The main fixation of Pramac Ducati rider Johann Zarco after MotoGP's curtailed Japanese Grand Prix was a loss of 10 points through what he had felt was a senseless technicality.

Zarco crashed on the 13th lap of the flag-to-flag race as rain intensified, his fast off at the fast Turn 12 seemingly the impetus - or at least one of them - for the race being red-flagged.

After an unsuccessful attempt by MotoGP to restart the race, the results were confirmed as final, having been rolled back to the end of lap 12 - which Zarco had finished sixth. But he had taken no part in that failed restart, deemed ineligible after he dragged his very busted Ducati Desmosedici to the pits via a service road - meaning he did not cross the pit entry line.

"For this reason, I'm quite angry," said Zarco, and he does largely have a point.

He contravened the exact rule wording, yes, and also arguably the spirit of the rule - which clearly intends for riders to ride their bike back to the pits to be eligible for the restart. Zarco's bike was too obviously wrecked for that (it sounds like the marshals didn't quite let him rejoin the track), so even though he would have been able to use his spare for a restart, there were good grounds to keep him out.

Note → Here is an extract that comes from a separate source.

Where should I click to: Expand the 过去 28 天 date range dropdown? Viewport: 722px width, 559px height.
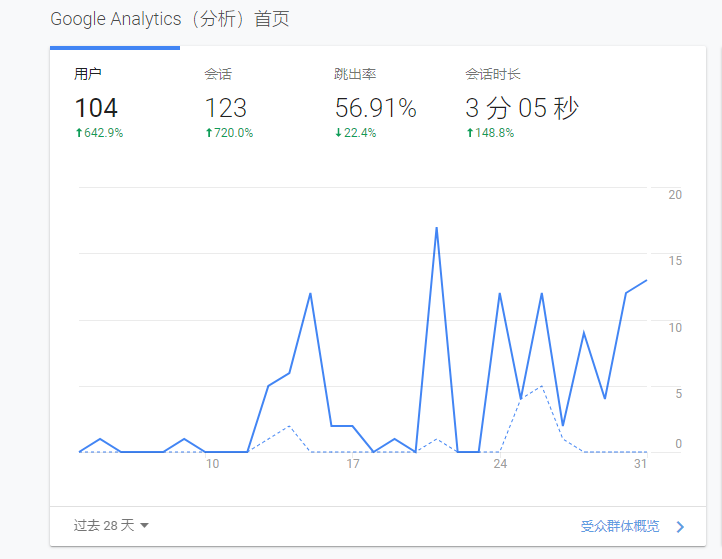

But Miguel Oliveira was permitted to take the restart-that-never-was despite having retired almost a full lap earlier, and the results were rolled back anyway so the restart may as well not have happened. Both of those things suggest the rules didn't quite work as intended, and if Zarco is being punished for the crash it feels harsh given the red flag effectively serves as an admission that the track was no longer race-able.

But while the 10 points may very well matter for the championship position post-Valencia - which, given we're talking about a Ducati-contracted rider, may well impact a salary bonus, and certainly pride - there is a very clear argument that Zarco was actually robbed of 25.

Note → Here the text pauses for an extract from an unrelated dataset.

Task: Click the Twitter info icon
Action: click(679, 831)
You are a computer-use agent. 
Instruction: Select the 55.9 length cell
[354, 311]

Zarco was 20th and nearly double-digit seconds off the back of the main group coming out of the race's first sector. On lap 12, he was running sixth. The underlying numbers behind his ride suggest that in the wet he had more pace than anybody else.

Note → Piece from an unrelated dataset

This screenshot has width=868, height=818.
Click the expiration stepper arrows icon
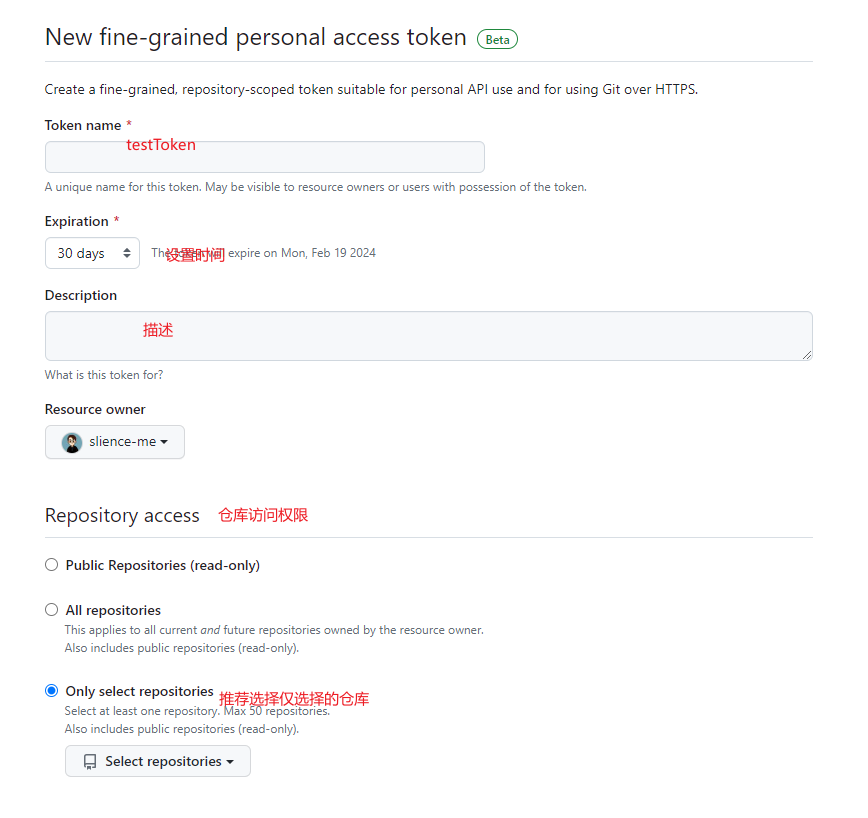[x=127, y=253]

Zarco's Japanese GP performance

Fastest laps

  1. Johann Zarco, 1m55.903s
  2. Augusto Fernandez, +0.551s
  3. Miguel Oliveira, +0.634s
  4. Joan Mir, +0.785s
  5. Marco Bezzecchi, +1.153s

Fastest race time (lap 3-lap 12)

  1. Johann Zarco, 19m41.387s
  2. Jorge Martin, +5.213s
  3. Pecco Bagnaia, +6.285s
  4. Marco Bezzecchi, +6.896s
  5. Marc Marquez, +6.900s

Yes, pace in the wet tends to fluctuate massively, especially when you're talking about different levels of rain, which certainly was the case for the Motegi race. And yes, for most of the 12-lap race Zarco's pace was simply comparable with eventual race winner and team-mate Jorge Martin rather than being overwhelmingly better, with Martin hampered by one major error of his own and having to serve as the reference point out front.

At the same time, though, it's true Zarco will have been compromised by having to work his way through traffic. And his performance does fit quite well his established pattern of being able to find an extra gear in wet races, particularly when it's not quite full-wet conditions.

Had he been in the lead group or anywhere near after the bike swaps, the possibility looks quite strong that he would've been leading the way at the 12-lap mark. Certainly, it would've been an entirely different race situation, which probably would've meant no crash.

So why wasn't Zarco in that lead group? Because he got sent to the gravel at Turn 1, and the rider who was to blame completely got away with it.

In a three-bike incident that leaves virtually no doubt as to who the guilty party was, Zarco's race was compromised and Maverick Vinales' race was outright ruined (below). Neither of them are culpable at all.

The culprit is obviously Bezzecchi. He arrives into the corner quite fast, with two bikes in front of him, and ends up having to abandon all designs at reaching the corner apex or taking any kind of normal line.

Whether he picks up the bike because he's coming in too hot or because he suspects he might be about to spear into Pecco Bagnaia cutting across (Bagnaia does ultimately leave enough room), the outcome should be a multi-bike crash.

But it isn't quite. Vinales reacts quickly, picking up his own bike, contacting with Zarco on the outside, sending both of them to the gravel - where Zarco stays on but Vinales does not.

There would be no penalty coming Bezzecchi's way, and he went on to take fourth place. Under the current MotoGP stewarding paradigm, the question of 'how?' is an inevitable one. It seems virtually indisputable that Bezzecchi getting Turn 1 wrong directly caused Vinales to crash. So it's a real head-scratcher, especially when you think back to, say, the penalty for "overly ambitious" riding that Alex Marquez had incurred at Le Mans.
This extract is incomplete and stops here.